A descaracterização vem sendo regra quando, p. ex., torna-se claro a partir dos fatos que o trabalhador que forma a pessoa jurídica para prestar serviços ao empregador é submetido a mecanismos típicos de comando, como controle de ponto, cumprimento de jornada de trabalho, pagamento com caráter salarial, execução de atividade fim da empresa etc. Tais elementos, juntamente com outros, são hábeis a comprovar a ocorrência da “pejotização”.
4. Conclusão
A contratação de pessoas jurídicas para a prestação de serviços pelas empresas é um instrumento importante de dinamização econômica e controle de custos, porém tal eficiência não pode ser buscada a partir do sacrifício de direitos trabalhistas.

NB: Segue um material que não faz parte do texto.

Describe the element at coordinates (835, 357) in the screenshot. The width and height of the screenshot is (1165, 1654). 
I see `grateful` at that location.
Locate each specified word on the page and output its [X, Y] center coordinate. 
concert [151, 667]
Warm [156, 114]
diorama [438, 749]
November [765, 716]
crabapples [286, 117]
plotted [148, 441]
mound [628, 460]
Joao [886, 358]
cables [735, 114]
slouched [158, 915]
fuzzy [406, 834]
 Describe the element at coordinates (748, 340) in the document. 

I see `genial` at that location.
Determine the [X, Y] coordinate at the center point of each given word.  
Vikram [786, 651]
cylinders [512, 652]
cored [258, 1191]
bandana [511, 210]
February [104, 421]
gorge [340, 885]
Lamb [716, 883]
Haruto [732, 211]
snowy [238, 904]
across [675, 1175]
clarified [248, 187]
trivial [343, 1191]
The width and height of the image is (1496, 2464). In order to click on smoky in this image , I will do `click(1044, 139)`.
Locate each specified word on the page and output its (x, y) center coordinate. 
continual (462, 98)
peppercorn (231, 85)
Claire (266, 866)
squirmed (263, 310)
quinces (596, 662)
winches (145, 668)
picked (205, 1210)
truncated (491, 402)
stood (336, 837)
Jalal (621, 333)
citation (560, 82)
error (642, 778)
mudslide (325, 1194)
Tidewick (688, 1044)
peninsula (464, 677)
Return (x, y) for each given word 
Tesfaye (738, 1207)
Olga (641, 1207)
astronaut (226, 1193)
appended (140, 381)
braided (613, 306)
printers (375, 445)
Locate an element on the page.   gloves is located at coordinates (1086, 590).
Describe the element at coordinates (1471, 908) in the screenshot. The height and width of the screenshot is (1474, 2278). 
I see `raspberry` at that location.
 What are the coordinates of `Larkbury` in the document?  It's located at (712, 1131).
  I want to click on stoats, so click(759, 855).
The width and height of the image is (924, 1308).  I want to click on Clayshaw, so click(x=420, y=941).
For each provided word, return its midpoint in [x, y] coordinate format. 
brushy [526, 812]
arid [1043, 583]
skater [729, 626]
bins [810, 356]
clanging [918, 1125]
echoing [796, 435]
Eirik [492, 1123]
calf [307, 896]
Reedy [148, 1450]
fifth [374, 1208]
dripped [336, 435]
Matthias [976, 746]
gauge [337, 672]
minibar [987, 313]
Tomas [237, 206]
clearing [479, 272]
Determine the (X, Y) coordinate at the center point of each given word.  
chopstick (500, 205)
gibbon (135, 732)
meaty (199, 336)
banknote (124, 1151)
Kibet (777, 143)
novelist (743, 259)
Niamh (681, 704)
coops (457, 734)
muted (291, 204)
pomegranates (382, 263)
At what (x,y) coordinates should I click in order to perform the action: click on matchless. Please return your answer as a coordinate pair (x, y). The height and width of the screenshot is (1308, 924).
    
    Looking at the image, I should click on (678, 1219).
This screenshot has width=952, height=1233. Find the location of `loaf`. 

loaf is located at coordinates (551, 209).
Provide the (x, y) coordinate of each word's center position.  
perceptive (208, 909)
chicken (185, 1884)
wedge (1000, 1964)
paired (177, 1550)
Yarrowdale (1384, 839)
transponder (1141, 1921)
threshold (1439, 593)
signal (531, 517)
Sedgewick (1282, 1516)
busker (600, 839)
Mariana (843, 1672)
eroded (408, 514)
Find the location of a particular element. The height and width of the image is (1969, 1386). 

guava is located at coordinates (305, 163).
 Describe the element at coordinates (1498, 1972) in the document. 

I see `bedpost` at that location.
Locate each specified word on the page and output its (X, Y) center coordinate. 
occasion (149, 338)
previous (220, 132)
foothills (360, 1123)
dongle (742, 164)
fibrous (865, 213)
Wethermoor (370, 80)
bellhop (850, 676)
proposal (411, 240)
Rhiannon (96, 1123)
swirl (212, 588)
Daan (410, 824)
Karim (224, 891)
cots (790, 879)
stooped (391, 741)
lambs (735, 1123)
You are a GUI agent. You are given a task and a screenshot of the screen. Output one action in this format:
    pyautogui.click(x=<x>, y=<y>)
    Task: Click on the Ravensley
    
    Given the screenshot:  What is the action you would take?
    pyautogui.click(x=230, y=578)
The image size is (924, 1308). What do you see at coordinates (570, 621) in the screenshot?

O Santo Padre, Papa Leão XIII, descreveu em sua famosa Encíclica Rerum Novarum[10], de 15 de maio de 1891, os deveres de patrões e empregados:
“Entre estes deveres, eis os que dizem respeito ao pobre e ao operário: deve fornecer integral e fielmente todo o trabalho a que se comprometeu por contrato livre e conforme à equidade; não deve lesar o seu patrão, nem nos seus bens, nem na sua pessoa; as suas reivindicações devem ser isentas de violências e nunca revestirem a forma de sedições; deve fugir dos homens perversos que, nos seus discursos artificiosos, lhe sugerem esperanças exageradas e lhe fazem grandes promessas, as quais só conduzem a estéreis pesares e à ruína das fortunas.
Quanto aos ricos e aos patrões, não devem tratar o operário como escravo, mas respeitar nele a dignidade do homem, realçada ainda pela do Cristão. O trabalho do corpo, pelo testemunho comum da razão e da filosofia cristã, longe de ser um objecto de vergonha, honra o homem, porque lhe fornece um nobre meio de sustentar a sua vida. O que é vergonhoso e desumano é usar dos homens como de vis instrumentos de lucro, e não os estimar senão na proporção do vigor dos seus braços”(grifos nossos).
Nesse sentido, a “pejotização” deve ser encarada como uma deformidade, visto que afronta diretamente os direitos trabalhistas, princípios e garantias constitucionais e a dignidade humana do empregado, causando verdadeiro enriquecimento ilícito do empregador, visto que reduz custos e aumenta seu faturamento utilizando-se da degradação das condições de trabalho.
Assim, importante notar que o direito e a Justiça vêm dando uma resposta satisfatória, combatendo essa malfadada estratégia e contribuindo para a defesa dos direitos trabalhistas.